DATA FOR THE TASK section start
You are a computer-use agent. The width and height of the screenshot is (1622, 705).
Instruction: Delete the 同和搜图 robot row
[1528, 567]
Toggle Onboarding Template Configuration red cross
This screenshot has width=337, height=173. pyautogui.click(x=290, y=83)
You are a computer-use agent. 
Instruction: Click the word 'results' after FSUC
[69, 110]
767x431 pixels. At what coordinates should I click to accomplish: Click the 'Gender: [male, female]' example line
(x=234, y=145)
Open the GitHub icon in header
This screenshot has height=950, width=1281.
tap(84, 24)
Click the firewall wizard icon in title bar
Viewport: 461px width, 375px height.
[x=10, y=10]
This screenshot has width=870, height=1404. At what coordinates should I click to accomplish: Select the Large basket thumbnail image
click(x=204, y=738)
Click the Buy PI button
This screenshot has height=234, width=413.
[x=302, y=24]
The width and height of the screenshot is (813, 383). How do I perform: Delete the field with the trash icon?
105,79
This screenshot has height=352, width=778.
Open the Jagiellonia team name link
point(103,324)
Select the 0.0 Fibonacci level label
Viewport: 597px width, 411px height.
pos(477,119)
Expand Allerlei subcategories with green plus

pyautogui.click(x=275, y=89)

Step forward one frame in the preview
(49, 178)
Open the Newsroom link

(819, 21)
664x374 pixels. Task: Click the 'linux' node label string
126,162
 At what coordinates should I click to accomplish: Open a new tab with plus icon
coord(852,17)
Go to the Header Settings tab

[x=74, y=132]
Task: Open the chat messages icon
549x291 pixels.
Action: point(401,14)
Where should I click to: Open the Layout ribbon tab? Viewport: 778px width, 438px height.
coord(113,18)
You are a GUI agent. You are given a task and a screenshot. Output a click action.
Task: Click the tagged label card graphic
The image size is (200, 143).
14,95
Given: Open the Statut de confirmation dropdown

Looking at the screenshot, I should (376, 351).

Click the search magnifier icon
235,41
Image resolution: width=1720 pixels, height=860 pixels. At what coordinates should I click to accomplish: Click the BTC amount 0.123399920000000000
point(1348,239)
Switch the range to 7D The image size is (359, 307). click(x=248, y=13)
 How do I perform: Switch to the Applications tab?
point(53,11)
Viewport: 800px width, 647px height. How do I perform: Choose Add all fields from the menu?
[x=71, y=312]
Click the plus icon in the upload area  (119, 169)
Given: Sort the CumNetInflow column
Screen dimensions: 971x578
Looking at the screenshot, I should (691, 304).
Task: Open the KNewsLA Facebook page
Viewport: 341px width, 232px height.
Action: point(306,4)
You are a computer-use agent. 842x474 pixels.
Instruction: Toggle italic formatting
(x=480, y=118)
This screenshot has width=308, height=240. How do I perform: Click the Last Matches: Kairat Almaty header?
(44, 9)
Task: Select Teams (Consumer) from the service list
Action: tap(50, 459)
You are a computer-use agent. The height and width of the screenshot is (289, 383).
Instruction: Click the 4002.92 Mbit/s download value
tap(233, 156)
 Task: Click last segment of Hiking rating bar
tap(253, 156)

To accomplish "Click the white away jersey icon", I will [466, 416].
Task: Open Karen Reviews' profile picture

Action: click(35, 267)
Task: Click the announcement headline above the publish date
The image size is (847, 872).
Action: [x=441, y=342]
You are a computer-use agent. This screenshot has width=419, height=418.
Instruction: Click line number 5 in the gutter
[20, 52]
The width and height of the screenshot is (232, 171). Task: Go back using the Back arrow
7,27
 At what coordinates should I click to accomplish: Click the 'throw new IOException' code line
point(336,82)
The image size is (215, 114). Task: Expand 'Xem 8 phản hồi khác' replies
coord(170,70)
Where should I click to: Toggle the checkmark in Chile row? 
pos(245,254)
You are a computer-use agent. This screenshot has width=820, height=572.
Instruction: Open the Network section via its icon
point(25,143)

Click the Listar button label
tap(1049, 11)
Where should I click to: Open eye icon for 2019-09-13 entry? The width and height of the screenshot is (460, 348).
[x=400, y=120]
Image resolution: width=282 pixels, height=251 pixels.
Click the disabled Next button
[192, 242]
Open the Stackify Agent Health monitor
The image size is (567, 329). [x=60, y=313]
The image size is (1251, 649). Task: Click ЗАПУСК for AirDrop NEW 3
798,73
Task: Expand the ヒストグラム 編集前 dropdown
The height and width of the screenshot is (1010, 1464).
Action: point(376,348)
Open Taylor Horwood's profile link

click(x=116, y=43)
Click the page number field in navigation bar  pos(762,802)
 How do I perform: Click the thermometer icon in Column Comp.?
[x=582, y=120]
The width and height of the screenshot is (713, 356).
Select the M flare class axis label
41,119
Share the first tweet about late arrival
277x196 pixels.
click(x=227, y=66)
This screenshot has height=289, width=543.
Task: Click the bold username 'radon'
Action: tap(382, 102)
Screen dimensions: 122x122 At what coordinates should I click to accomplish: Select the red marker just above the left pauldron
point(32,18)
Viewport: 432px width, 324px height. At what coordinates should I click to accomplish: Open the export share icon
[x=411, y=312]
DATA FOR THE TASK section end
(PROBLEM DETAILS)
Could you set down exactly the lines from the one containing "Screen dimensions: 122x122" through the last line of the records above, both included?

(RESULT)
Screen dimensions: 122x122 At what coordinates should I click to accomplish: Select the red marker just above the left pauldron
point(32,18)
Viewport: 432px width, 324px height. At what coordinates should I click to accomplish: Open the export share icon
[x=411, y=312]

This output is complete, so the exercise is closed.